We headed out on the beach route and went all the way to the end of the line, getting off at the Penang National Park and running out onto the wharves and the beaches to experience the impending doom of the storm rolling in. We didn't escape before the downpour soaked us through!

As the sun was setting we (after freshening up of course) walked to Kapitan for incredible indian food, and then over to ChinaHouse, a café with amazing cakes, a beautiful bar and a never ending hallway that led to a music venue in the back. The tables had paper on them and they offered fancy pastel crayons to draw with. Arted rice boxes hung everywhere and the place was buzzing from the moment we walked in. Casey ordered a chocolate cake neither of us could finish and I had a malted milk brownie.

Saturday was our third full day, most of which was spent going to, traveling and recovering from our time at Monkey Beach. We took the bus to the park where we hired a boat to take us to and from the area. Once we arrived we walked up and down the shore to check things out before wading out in to the super blue (but not so clear) water. We ate and basked and walked, and I'm still surprised we didn't burn at all.

INSTRUCTIONS:
**1.** In the Penang travel account, what did Casey order at ChinaHouse?
**2.** Extend the Penang travel account, starting right after its last sentence about not getting burned at Monkey Beach.
The data that comes next is separate from the Penang travel account.

DATA SEGMENT:
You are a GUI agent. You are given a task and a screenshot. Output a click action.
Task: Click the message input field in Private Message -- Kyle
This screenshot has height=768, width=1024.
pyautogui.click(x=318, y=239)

EXPECTED RESPONSES:
**1.** A chocolate cake that neither of them could finish.

**2.**
In the evening we enjoyed a ferry ride to and from the mainland (free one way, less than $.60 to go bak), gawking over the views and loving the salty wind. When we returned to the island, we met up with a couple of Sarah's friends for a trip to where the locals eat: street stalls on Chulia Street. We tried Wanton Mee, which is like the heavenly version of the noodles soups here. Only better. Think thin noodles in a saucier soup than a traditional broth, with greens, pork, and crunchy, fried fat. Yes. Fat. We also tried Curry Mee, which is a cuttlefish soup and I wasn't a fan. You can see for yourself if you look at Casey's Instagram (@cmccollum12). The pictures were pretty indicative of how I felt. After dinner we wrapped up the evening with a visit to the massive Macallum, a restaurant and café that also teaches classes in baristadom.

For our last morning we headed to Constant Gardener (another of Sarah's recommended shops) to debrief our trip and have some time to read and record what we'd been doing all week. It was nice to have some quiet and calm time to process all that we'd done, and CG was a perfect place to do so. Eric, one of our friends from the night before, picked us up and we picked up a quick lunch of chicken rice on our way to the Penang Bridge, particularly a part of it more known to locals. Eric and Jovern were fantastic hosts to us during our last couple days in Penang, showing us the best spots and treating us like long lost friends.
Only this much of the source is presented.